The book has since been rereleased in hardcover, with new cover and internal artwork by Doris Chang. You’ll find it on the Little Book Press site.

There’s nothing like a snippet of poetry to sing you gently into the weekend. Thanks Katrina, for letting me share, and Jone at Jone Rush MacCulloch, for hosting the Poetry Friday gathering this week. 

Poetry Swap – Thanks Robyn!

Thanks to Tabatha Yeatts‘ Seasonal Poetry Swap, this week I received a parcel in my letterbox from the lovely Robyn Hood Black.

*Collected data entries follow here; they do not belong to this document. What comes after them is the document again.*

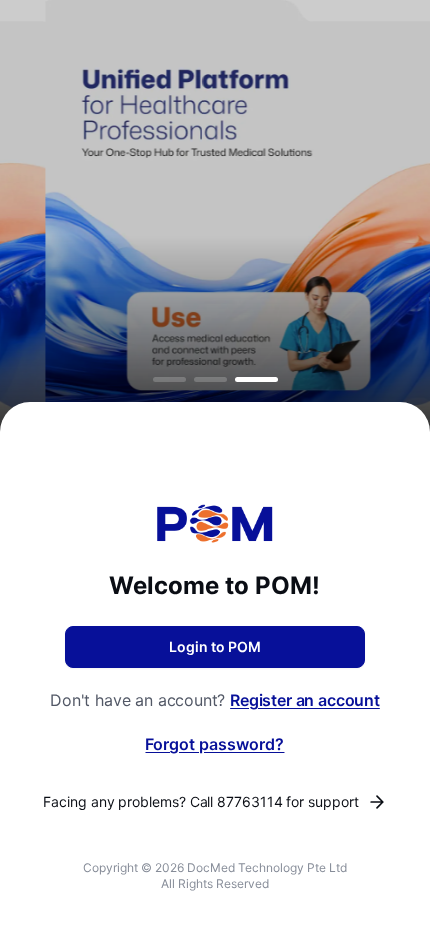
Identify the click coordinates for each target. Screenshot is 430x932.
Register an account (305, 700)
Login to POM (215, 646)
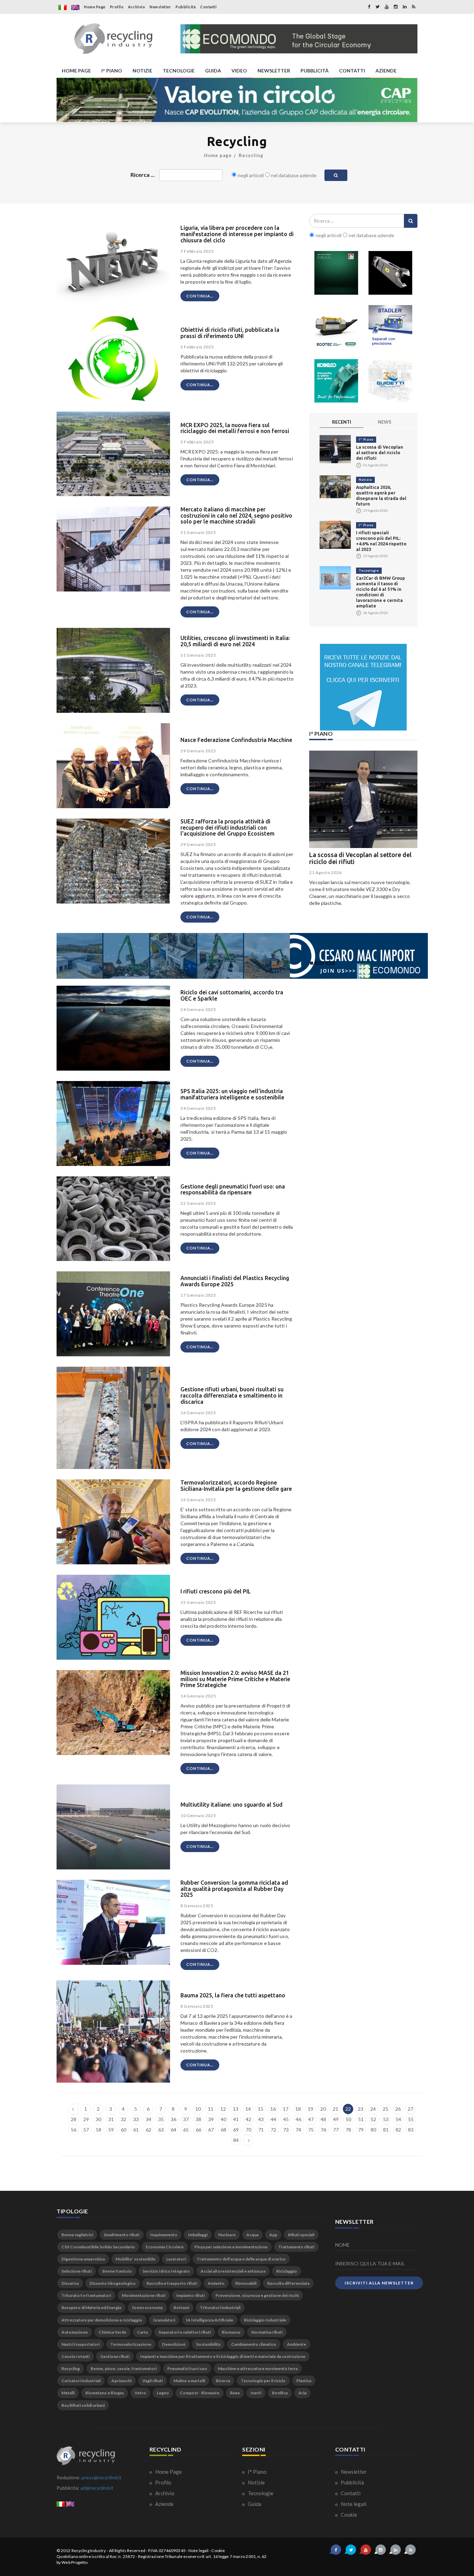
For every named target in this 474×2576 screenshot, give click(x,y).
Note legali (353, 2504)
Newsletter (160, 7)
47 (311, 2119)
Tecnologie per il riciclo (263, 2380)
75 (311, 2130)
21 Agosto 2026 (325, 872)
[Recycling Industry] (113, 38)
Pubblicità (186, 7)
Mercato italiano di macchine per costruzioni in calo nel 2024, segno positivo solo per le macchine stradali (236, 515)
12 (223, 2109)
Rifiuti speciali (301, 2234)
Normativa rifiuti (266, 2332)
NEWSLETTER (273, 71)
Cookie (348, 2515)
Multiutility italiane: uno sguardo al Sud (231, 1804)
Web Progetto (74, 2562)
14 (248, 2109)
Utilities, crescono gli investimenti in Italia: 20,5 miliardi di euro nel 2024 (235, 641)
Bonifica (280, 2392)
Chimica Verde (112, 2332)
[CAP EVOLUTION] (237, 100)
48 (323, 2119)
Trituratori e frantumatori (86, 2295)
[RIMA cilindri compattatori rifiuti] (336, 273)
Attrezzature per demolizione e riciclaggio (101, 2320)
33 (136, 2119)
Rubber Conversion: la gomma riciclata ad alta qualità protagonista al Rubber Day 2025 (234, 1888)
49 (336, 2119)
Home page (218, 155)
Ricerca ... (142, 174)
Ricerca (223, 2380)
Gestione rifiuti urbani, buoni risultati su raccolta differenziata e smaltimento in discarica (231, 1395)
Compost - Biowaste (199, 2392)
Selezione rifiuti (76, 2271)
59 (111, 2130)
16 (273, 2109)
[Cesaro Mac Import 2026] (242, 955)
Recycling (251, 155)
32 (123, 2119)
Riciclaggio (286, 2271)
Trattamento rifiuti (296, 2246)
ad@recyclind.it (97, 2488)
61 (136, 2130)
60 (123, 2130)
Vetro (140, 2392)
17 (285, 2109)
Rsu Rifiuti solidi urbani (83, 2405)
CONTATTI (352, 71)
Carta (142, 2332)
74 (298, 2130)
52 (373, 2119)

What a treat of poetry and gifts it was.

I loved Robyn’s poem, with the clever See Saw title. (It reminds me of a PB that released in Australia last year, ‘I See, I See‘ by Robert Henderson. Definitely worth clicking the link to see it! (I wouldn’t usually link to Amazon – but it has a sample of the inner pages.)) I soon saw that Robyn and I had thought alike when we approached our Poetry Swap this year. I think Margaret Simon is posting my poem to her today – so click across to her blog to see what I mean. (If you visited early, you’ll have blinked and missed it  but it’s there now.😹) AND find the round up for this week’s great Poetry Friday posts! (Thanks for hosting, Margaret!)

But first, enjoy this See Saw, up and down, north and south poem, with Robyn. (And me!🙃)

See Saw

by Robyn Hood Black.
(Shared with permission.)

Winter?

Summer.

Peanut Butter?

Vegemite.

Fiddle?

Didgeridoo.

White-tailed Deer?

Red Kangaroo.

Buddy?

Mate.

Poetry?

Poetry!

 

We speak the same language, Robyn!

I was also delighted by the goodies that Robyn gifted me. After last week’s post, you’re probably not surprised that the Issa translation that resonates best with me is;

first winter rain
the world fills up
with haiku

And I adore the cat bookmark that Robyn found. Complete with cat AND mouse! (And even three fishes.) Savvy Cat took his modelling commission very seriously.

fish and mice
hooked by the
purrrrfect book

Thank-you Robyn. Your poetry parcel was a joy!